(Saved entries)

****************************************

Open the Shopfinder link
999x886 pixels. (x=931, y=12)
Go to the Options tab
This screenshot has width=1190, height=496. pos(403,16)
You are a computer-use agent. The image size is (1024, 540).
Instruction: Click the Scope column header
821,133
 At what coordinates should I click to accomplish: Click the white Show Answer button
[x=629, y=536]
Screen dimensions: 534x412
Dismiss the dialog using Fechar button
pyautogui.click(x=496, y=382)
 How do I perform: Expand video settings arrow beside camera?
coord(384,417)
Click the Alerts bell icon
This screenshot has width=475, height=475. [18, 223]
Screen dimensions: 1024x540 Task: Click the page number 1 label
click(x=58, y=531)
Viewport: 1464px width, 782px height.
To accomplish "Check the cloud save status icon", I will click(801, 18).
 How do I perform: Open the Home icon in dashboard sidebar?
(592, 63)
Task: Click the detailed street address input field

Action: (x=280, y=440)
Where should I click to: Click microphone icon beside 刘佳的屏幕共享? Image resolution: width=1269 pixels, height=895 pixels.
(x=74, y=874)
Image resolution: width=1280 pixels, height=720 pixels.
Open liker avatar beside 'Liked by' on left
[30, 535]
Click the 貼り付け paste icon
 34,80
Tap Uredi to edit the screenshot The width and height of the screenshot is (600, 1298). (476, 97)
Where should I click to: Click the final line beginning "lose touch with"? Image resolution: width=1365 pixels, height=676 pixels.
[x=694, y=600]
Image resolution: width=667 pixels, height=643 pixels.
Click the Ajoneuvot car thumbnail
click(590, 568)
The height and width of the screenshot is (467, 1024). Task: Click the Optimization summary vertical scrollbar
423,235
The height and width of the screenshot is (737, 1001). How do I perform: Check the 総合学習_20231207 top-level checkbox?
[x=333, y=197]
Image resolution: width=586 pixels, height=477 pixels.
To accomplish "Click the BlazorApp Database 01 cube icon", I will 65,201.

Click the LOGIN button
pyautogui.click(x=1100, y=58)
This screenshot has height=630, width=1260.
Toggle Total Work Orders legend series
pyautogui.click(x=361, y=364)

****************************************

- Prompt -
The lines from the start of the entries above through the line containing "Screen dimensions: 534x412" are the ones to return, please; copy them exactly and include both ends.

- Reply -
Open the Shopfinder link
999x886 pixels. (x=931, y=12)
Go to the Options tab
This screenshot has width=1190, height=496. pos(403,16)
You are a computer-use agent. The image size is (1024, 540).
Instruction: Click the Scope column header
821,133
 At what coordinates should I click to accomplish: Click the white Show Answer button
[x=629, y=536]
Screen dimensions: 534x412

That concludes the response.